Pope Francis said he wanted to reform the church which gets caught up in ‘small minded things’
The extraordinary remarks were made during a 12,000 word interview to mark six months in the church’s top job
This is the New York Times version of what he said. If you read what he really said, he emphasized penitence and forgiveness for sin. He did not say sin is not sin or that we need to avoid speaking the truth about it.
I’m not sure to whom the “house of cards” remark was aimed. Perhaps to rigid, unforgiving folk, perhaps to a concept.
It’s almost as sure as sunrise and sunset that the secular media will misrepresent and twist what the Pope says. So, I urge everyone to search for the full transcript of what Pope Francis actually said, and read it. And read his encyclical since that carries a lot more weight than a statement supposedly made in an interview. I think the media shows their dishonesty and desperation in how they grasp at straws with random interviews rather than reporting on what Pope Francis has said in his official encyclical letter.
From the interview: “We cannot insist only on issues related to abortion, gay marriage and the use of contraceptive methods. This is not possible. I have not spoken much about these things, and I was reprimanded for that. But when we speak about these issues, we have to talk about them in a context. The teaching of the church, for that matter, is clear and I am a son of the church, but it is not necessary to talk about these issues all the time.
I think he is saying that rather than making of the Church a set of unrelated, decontextualized rules, we must proclaim Christ’s love. It is for His love and for our love for Him that we act in a moral way, a way pleasing to Him, not because we are forced to follow arbitrary rules for no particular reason.
I have read the interview and I am immensely disappointed in Pope Francis.
I am not yet sure what I make of Pope Francis himself - he seems to be a very holy person - but this interview, whatever his motivations in giving it, is disastrous. The Pope has handed a club to others with which they will beat the Church. The Pope has turned his rhetorical guns on his own soldiers fighting in the trenches of the culture wars on the 3 hardest issues: abortion, gay marriage and contraception. It really is a disastrous interview. The Pope is very poorly advised and his words cannot be “unspun” by well meaning Catholic apologists trying to make the best of a terrible and quite indulgent interview.

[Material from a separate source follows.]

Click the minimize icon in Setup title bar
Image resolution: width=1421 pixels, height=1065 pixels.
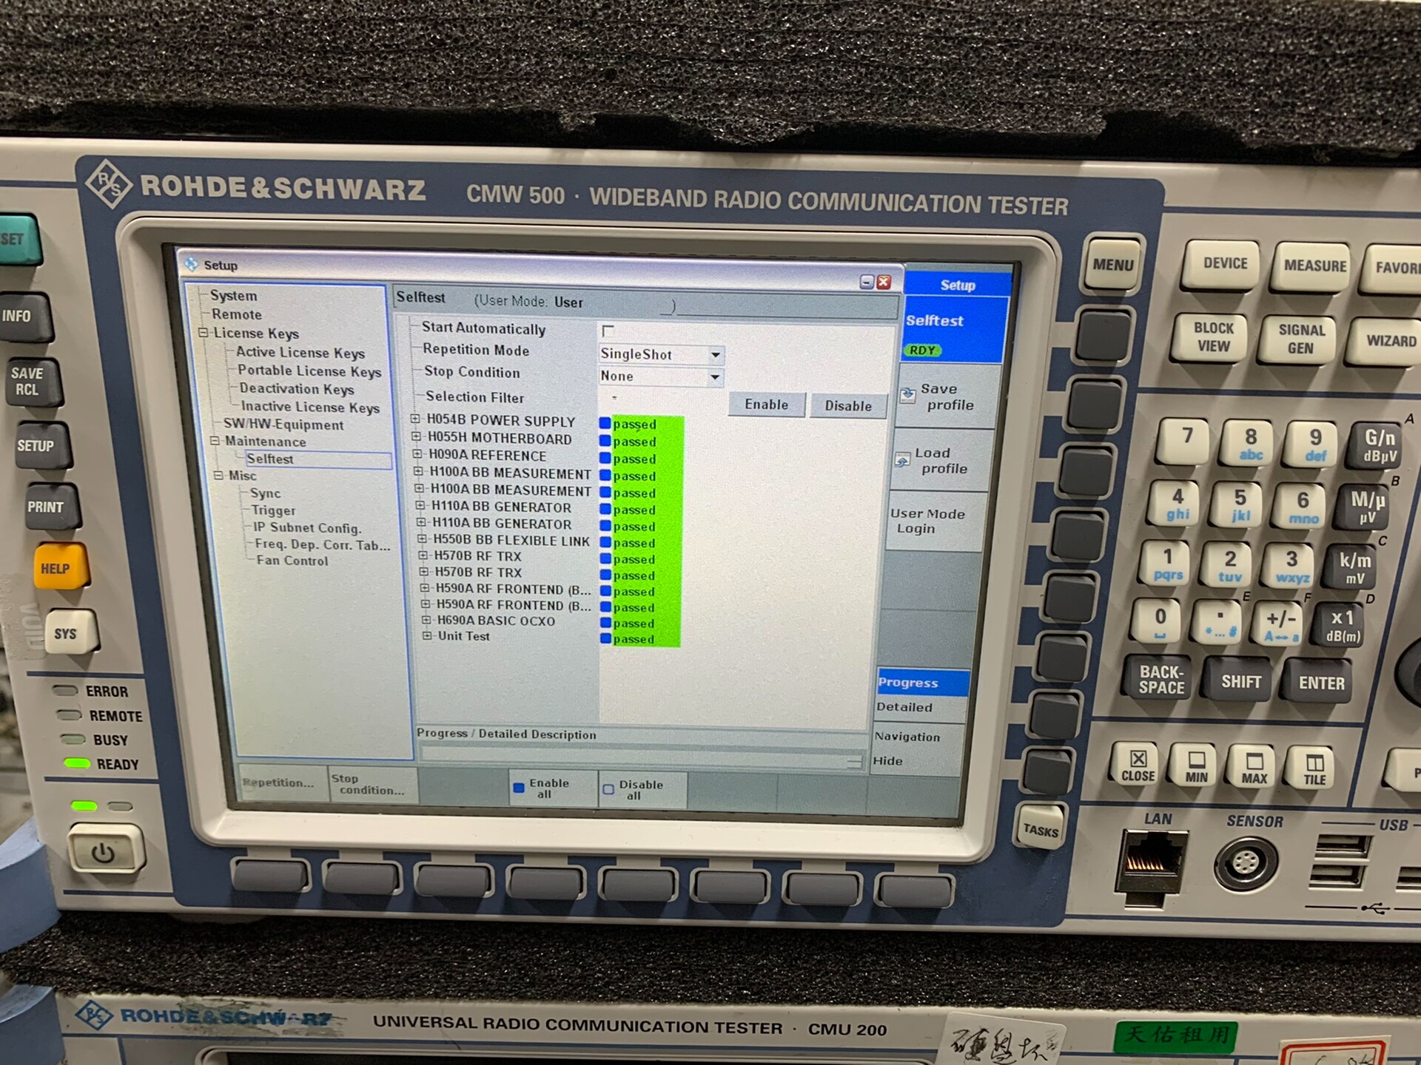click(x=867, y=282)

I feel quite upset as one of those who has taken, publicly, the Bible and the Church’s position on abortion, gay marriage and other issues. Imagine being a young devout Catholic at a university today? All of your liberal friends would be saying “even the Pope does not agree with you”. All because the Pope gave this terrible interview and decided to weigh in on gay priests on his trip home from WYD. Why? What good do these interviews do? How does it help anyone?
Please some of the Cardinals go and speak with the Pope. No more of this please. Evangelize the world - do not be evangelized by the world.
So discouraged by what I assume was a well meaning statement by an obviously holy man.
I think a key part of what Pope Francis said is: “The teaching of the church, for that matter, is clear and I am a son of the church, but it is not necessary to talk about these issues all the time.”
What Pope Francis said is true. But it is easy for the media to pull one statement out of context and twist it.
And I would argue that those who call themselves “Pro-Choice” and who are for so-called “same-sex marriage” are the ones who are most obsessed with abortion, gay marriage and contraception.
The comments seem to play into every liberal or liberal catholic around. As someone else said, soon we will have liberals saying, “why do you focus so much on abortion, gays, etc.? Even the Pope says we shouldn’t focus on these.” Even if the comments were taken out of context it seems a bad choice of words. Too bad. That is how I take it. Or am I wrong?
We have clearly read different interviews. I cannot conceive how any Catholic reads the full interview and does not wince, even a little.
But if you think the Pope wins any affection from his own flock by telling those Catholics who labor in the harsh fields of fighting abortion, gay marriage and contraception, that they are “small minded”, then you are delusional.
This is a worse own goal than Pope Benedict lifting the excommunication on the wacko SSPX holocaust denier. This is our own Pope’s vanity overcoming his job. I am very disappointed as a Catholic and I have every right to be so.
I think Pope Francis may have meant it for the reporters who keep asking him about abortion, “gays”, and contraception. He may have been trying to tell the interviewing reporters to stop asking him questions about these subjects over and over again when he’s already given them an answer. It could have been like saying “we can’t be obsessed with these questions, so stop asking them!” But, either way, it’s not the silver bullet that the liberals have been looking for since interviews don’t change doctrine. The encyclical that the Pope came out with was the big moment when he showed what he would change and what would stay the same. And he changed nothing.
I hear you.
Bad enough that a young Catholic sticks his neck out on the block for issues that come directly from submission to the church. It is definitely not a way to win friends and influence people among the under 25 crowd.
But for the pope to be the one that swings the axe has really got to hurt.
I think the Pope knows what he is doing. I take offense at the statement that he is ill-advised. Please consider your own words.
You haven’t noticed how he IS winning friends and influencing people?